Treating depression fails to reverse cognitive deficits in bipolar disorder

By Afsaneh Gray, medwireNews Reporter

Successful treatment of depression with total sleep deprivation (TSD) does not improve neuropsychologic deficits in bipolar patients, despite improving clinical symptoms, Italian researchers report.

Although there was no significant improvement in cognitive function after TSD treatment, bipolar patients “did not experience the well known worsening of performance observed in healthy controls after sleep loss,” lead researcher Sara Poletti (Scientific Institute and University Vita-Salute San Raffaele, Milan) and colleagues point out.

A group of 100 biologically unrelated inpatients with a diagnosis of bipolar I disorder, 25% of whom reported previous psychotic symptoms, were matched by age with 100 healthy controls. Patients received antidepressant treatment as needed, except for a subsample of 42 patients who were treated with mood stabilizers alone, and received three consecutive TSD cycles over a 7-day period plus light therapy.

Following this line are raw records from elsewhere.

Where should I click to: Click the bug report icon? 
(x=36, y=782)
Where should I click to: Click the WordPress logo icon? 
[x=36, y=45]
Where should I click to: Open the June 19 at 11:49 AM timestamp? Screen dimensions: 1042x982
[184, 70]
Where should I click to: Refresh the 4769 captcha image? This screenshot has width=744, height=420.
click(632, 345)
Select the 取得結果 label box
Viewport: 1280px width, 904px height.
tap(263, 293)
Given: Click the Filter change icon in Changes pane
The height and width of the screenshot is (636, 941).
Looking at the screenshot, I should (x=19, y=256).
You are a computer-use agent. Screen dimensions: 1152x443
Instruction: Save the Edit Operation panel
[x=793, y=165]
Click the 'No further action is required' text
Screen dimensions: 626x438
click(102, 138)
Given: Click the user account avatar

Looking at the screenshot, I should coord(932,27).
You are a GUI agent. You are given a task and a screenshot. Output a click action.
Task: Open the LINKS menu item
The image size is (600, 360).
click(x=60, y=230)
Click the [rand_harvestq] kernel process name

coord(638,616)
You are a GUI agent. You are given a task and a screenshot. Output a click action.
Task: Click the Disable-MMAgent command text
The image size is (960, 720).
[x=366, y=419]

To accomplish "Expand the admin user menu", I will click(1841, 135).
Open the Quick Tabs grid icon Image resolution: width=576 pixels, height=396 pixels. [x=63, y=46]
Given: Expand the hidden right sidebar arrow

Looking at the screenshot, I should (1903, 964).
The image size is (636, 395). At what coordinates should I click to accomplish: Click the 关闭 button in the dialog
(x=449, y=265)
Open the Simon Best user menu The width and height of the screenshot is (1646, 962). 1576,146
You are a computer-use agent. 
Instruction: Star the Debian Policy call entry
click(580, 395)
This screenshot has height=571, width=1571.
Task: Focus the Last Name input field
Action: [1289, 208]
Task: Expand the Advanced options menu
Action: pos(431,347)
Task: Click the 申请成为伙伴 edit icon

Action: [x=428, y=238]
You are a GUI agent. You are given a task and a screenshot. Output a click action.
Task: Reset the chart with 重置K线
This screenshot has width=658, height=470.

The researchers found that TSD treatment caused a significant decrease in depression, as measured by the Hamilton Depression Rating Scale (HDRS), with 31 patients achieving a full response to treatment, defined as a HDRS score lower than 8 by day 7.

Cognitive function was assessed at baseline and after treatment using the Brief Assessment of Cognition in Schizophrenia (BACS), which evaluates several different cognitive domains: verbal memory, working memory, psychomotor speed and coordination, selective attention, semantic fluency, letter fluency, and executive functions.

As expected, bipolar disorder patients performed less well on baseline cognitive measures than healthy controls. After TSD treatment, there was a significant improvement only in the selective attention domain, “confirming a positive effect of TSD on speed of information processing in bipolar patients,” the authors write in the Journal of Affective Disorders.

There was no difference between patients with and without psychotic features.

There was a significant correlation between medication load and performance on all domains of the BACS; a decrease in medication load was associated with higher cognitive performance. However, this was thought unlikely to account for the deficits seen in bipolar patients.

Poletti and colleagues conclude: “Patients with the greatest cognitive impairment have the poorest social and vocational functioning and patients whose cognition improves demonstrate an improvement in vocational functioning suggesting that cognitive processing deficits may be an important treatment target.”